Break is the important part of breaking through when you make any significant life-career change. You need to leave aspects of your past behind to move on, out or up. And when you make the break you will find new energy and creativity emerge, enabling you to think and act differently. Here’s why and how to make your break.

Breaking up is hard to do

The words ‘breaking up is hard to do’ in one of Neil Sedaka’s great songs echo the many colloquial uses of ‘break’.

These phrases refer to the necessity of letting go of something, including the past, to be able progress into the future.

Break with tradition. Break the mould. Break out of a situation. Break into new space. Break away from your peer group. Break through in your thinking. Break with old habits. Break out of your comfort zone. Break your mindset.

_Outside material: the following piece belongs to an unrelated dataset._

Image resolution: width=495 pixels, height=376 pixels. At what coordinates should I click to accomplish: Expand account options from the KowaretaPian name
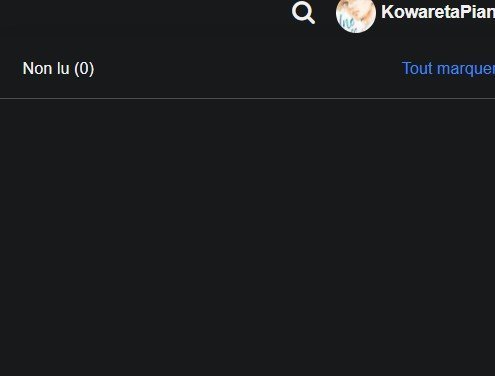point(438,12)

Break in all these uses is a necessary condition of letting go. Cognitively it’s easy to understand recognise the logic of making a break. Whether a break is self-made or externally imposed, it forces you to focus and to use the resources you have. You tap your knowledge, skills, networks and determination in creative ways in making your life-career break.

How to make your break

The work of Robert Dilts provides a practical approach to how and where to make your break. In Skills for the Future: Managing Creativity and Innovation Robert Dilts and Gino Bonissone explain the ‘logical levels’ at which change can be made.

Your currelogical_levels_400nt environment is at the base of the pyramid. Your environment sets the scene for where and when and with whom you want to break.

Behaviour refers to what you need to do to make the break.

Competences refer to the new knowledge and skills you’ll need to acquire in the course of making your break.

Values address the depth of your intention and confidence about making the break.

Identity asks you to visualise yourself after you have made the break.

Purpose is the new meaning in your life the break will give you.

Your next step

To take you forward – either up in a job promotion or out into a new organisation or role – you need to break at one or more of these levels.

Breaking is a release and turning point, enabling something new and different to emerge.

Remember ‘break’ is the important part of breaking through.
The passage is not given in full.